What you are asked to do: In the abstract on ADMA and the glomerular filtration barrier, how did the L-NMMA concentration that produced a similar increase in albumin permeability compare with the ADMA concentration?

ADMA injures the glomerular filtration barrier: role of nitric oxide and superoxide

¹Division of Nephrology, Department of Medicine and Kidney Disease Center, and ³Cardiovascular Center and Cardiovascular Medicine/Department of Medicine, Medical College of Wisconsin; Milwaukee, Wisconsin; ²George Livanos Laboratory, Department of Critical Care and Pulmonary Medicine, University of Athens School of Medicine, Athens, Greece; and ⁴Kidney Institute, University of Kansas Medical Center, and ⁵Renal Section, Veterans Administration Medical Center, Kansas City, Missouri

Submitted 16 June 2008 ; accepted in final form 16 March 2009

Chronic kidney disease (CKD) is associated with decreased renal nitric oxide (NO) production and increased plasma levels of methylarginines. The naturally occurring guanidino-methylated arginines N-monomethyl-L-arginine (L-NMMA) and asymmetric dimethyl-L-arginine (ADMA) inhibit NO synthase activity. We hypothesized that ADMA and L-NMMA compromise the integrity of the glomerular filtration barrier via NO depletion. We studied the effect of ADMA on albumin permeability (P_alb) in isolated glomeruli and examined whether this effect involves NO- and superoxide (O₂^–)-dependent mechanisms. ADMA at concentrations found in circulation of patients with CKD decreased cGMP and increased P_alb in a dose-dependent manner. A similar increase in P_alb was caused by L-NMMA but at a concentration two orders of magnitude higher than that of ADMA. NO donor DETA-NONOate or cGMP analog abrogated the effect of ADMA on P_alb. The SOD mimetic tempol or the NAD(P)H oxidase inhibitor apocynin also prevented the ADMA-induced increase in P_alb. The NO-independent soluble guanylyl cyclase (sGC) activator BAY 41–2272, at concentrations that increased glomerular cGMP production, attenuated the ADMA-induced increase in P_alb. Furthermore, sGC incapacitation by the heme site-selective inhibitor ODQ increased P_alb. We conclude that ADMA compromises the integrity of the filtration barrier by altering the bioavailability of NO and O₂^– and that NO-independent activation of sGC preserves the integrity of this barrier under conditions of NO depletion. NO-independent activation of sGS may be a useful pharmacotherapeutic approach for preservation of glomerular function in CKD thereby reducing the risk for cardiovascular events.

chronic kidney disease; cardiorenal disease

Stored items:
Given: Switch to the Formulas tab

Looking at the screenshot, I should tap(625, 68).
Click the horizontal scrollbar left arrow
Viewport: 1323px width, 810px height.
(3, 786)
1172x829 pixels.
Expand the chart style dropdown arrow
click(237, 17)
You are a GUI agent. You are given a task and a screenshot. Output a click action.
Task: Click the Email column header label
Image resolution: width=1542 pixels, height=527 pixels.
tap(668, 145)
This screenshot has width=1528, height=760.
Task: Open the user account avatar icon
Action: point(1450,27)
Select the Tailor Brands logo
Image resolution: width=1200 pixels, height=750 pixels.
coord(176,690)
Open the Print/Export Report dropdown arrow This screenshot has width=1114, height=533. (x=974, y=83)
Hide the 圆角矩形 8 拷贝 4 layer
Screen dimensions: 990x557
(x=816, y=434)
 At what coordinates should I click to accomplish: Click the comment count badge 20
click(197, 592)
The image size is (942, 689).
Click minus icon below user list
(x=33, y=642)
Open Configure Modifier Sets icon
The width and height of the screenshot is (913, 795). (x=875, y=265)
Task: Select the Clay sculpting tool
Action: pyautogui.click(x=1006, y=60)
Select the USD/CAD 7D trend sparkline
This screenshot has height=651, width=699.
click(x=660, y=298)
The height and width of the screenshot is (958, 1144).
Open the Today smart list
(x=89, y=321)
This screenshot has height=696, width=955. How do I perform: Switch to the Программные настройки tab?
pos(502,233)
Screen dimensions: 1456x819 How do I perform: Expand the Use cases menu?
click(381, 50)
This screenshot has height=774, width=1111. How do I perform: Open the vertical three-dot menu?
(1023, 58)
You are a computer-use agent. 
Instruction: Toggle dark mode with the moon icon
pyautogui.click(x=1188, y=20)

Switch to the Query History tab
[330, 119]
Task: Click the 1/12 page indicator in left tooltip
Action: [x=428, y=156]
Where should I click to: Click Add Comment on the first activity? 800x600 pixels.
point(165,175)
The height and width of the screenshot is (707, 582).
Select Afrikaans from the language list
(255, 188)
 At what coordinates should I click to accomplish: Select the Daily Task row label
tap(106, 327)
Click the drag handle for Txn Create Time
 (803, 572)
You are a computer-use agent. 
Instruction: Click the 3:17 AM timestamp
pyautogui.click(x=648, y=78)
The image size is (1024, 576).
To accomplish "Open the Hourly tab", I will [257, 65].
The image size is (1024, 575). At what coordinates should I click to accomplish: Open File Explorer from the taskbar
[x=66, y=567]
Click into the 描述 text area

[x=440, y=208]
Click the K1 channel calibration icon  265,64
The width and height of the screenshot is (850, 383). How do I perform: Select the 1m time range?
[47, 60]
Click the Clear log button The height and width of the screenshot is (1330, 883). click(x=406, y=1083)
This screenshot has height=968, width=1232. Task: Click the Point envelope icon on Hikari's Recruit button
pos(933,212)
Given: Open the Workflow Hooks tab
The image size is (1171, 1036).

Task solution: It was two orders of magnitude higher than that of ADMA.